**INPUT DATA**:
----------
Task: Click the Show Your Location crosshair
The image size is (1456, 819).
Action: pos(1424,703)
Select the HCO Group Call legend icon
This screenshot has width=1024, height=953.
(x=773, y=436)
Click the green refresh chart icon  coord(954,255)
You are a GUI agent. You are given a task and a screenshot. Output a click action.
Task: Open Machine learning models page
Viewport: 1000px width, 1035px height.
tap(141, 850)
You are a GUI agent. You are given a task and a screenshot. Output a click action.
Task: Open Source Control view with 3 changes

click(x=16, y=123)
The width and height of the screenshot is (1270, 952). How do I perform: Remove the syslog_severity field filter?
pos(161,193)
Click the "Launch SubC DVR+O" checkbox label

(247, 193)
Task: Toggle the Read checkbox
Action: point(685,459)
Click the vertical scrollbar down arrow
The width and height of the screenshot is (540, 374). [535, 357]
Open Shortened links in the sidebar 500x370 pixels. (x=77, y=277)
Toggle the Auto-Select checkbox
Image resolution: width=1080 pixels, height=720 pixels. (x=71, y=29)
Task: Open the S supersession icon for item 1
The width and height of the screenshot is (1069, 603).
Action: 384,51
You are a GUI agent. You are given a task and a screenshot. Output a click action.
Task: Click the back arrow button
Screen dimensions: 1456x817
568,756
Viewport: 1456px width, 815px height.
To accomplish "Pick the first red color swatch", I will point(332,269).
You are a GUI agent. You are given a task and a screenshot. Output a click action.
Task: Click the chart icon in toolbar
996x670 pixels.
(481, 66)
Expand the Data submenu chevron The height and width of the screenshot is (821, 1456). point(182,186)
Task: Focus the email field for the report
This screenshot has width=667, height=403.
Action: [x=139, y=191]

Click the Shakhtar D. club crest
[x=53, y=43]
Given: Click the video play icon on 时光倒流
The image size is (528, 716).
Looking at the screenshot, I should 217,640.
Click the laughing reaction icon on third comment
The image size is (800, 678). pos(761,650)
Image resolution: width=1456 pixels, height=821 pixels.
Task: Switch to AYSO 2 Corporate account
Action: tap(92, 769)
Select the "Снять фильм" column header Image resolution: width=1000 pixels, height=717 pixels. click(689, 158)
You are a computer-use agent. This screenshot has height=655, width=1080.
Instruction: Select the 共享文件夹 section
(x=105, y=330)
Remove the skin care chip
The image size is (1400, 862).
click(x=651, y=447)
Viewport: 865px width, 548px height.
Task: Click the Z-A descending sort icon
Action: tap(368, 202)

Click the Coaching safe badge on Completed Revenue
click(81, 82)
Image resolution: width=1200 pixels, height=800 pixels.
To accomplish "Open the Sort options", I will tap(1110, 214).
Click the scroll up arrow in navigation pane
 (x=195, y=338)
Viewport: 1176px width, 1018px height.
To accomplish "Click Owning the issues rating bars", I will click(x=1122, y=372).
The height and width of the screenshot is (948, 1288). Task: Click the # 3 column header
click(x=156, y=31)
----------
**PROMPT**:
Copy out every one of the entries above line for line, with no changes.

**RESPONSE TO THE EXERCISE**:
Task: Click the Show Your Location crosshair
The image size is (1456, 819).
Action: pos(1424,703)
Select the HCO Group Call legend icon
This screenshot has width=1024, height=953.
(x=773, y=436)
Click the green refresh chart icon  coord(954,255)
You are a GUI agent. You are given a task and a screenshot. Output a click action.
Task: Open Machine learning models page
Viewport: 1000px width, 1035px height.
tap(141, 850)
You are a GUI agent. You are given a task and a screenshot. Output a click action.
Task: Open Source Control view with 3 changes

click(x=16, y=123)
The width and height of the screenshot is (1270, 952). How do I perform: Remove the syslog_severity field filter?
pos(161,193)
Click the "Launch SubC DVR+O" checkbox label

(247, 193)
Task: Toggle the Read checkbox
Action: point(685,459)
Click the vertical scrollbar down arrow
The width and height of the screenshot is (540, 374). [535, 357]
Open Shortened links in the sidebar 500x370 pixels. (x=77, y=277)
Toggle the Auto-Select checkbox
Image resolution: width=1080 pixels, height=720 pixels. (x=71, y=29)
Task: Open the S supersession icon for item 1
The width and height of the screenshot is (1069, 603).
Action: 384,51
You are a GUI agent. You are given a task and a screenshot. Output a click action.
Task: Click the back arrow button
Screen dimensions: 1456x817
568,756
Viewport: 1456px width, 815px height.
To accomplish "Pick the first red color swatch", I will point(332,269).
You are a GUI agent. You are given a task and a screenshot. Output a click action.
Task: Click the chart icon in toolbar
996x670 pixels.
(481, 66)
Expand the Data submenu chevron The height and width of the screenshot is (821, 1456). point(182,186)
Task: Focus the email field for the report
This screenshot has width=667, height=403.
Action: [x=139, y=191]

Click the Shakhtar D. club crest
[x=53, y=43]
Given: Click the video play icon on 时光倒流
The image size is (528, 716).
Looking at the screenshot, I should 217,640.
Click the laughing reaction icon on third comment
The image size is (800, 678). pos(761,650)
Image resolution: width=1456 pixels, height=821 pixels.
Task: Switch to AYSO 2 Corporate account
Action: tap(92, 769)
Select the "Снять фильм" column header Image resolution: width=1000 pixels, height=717 pixels. click(689, 158)
You are a computer-use agent. This screenshot has height=655, width=1080.
Instruction: Select the 共享文件夹 section
(x=105, y=330)
Remove the skin care chip
The image size is (1400, 862).
click(x=651, y=447)
Viewport: 865px width, 548px height.
Task: Click the Z-A descending sort icon
Action: tap(368, 202)

Click the Coaching safe badge on Completed Revenue
click(81, 82)
Image resolution: width=1200 pixels, height=800 pixels.
To accomplish "Open the Sort options", I will tap(1110, 214).
Click the scroll up arrow in navigation pane
 (x=195, y=338)
Viewport: 1176px width, 1018px height.
To accomplish "Click Owning the issues rating bars", I will click(x=1122, y=372).
The height and width of the screenshot is (948, 1288). Task: Click the # 3 column header
click(x=156, y=31)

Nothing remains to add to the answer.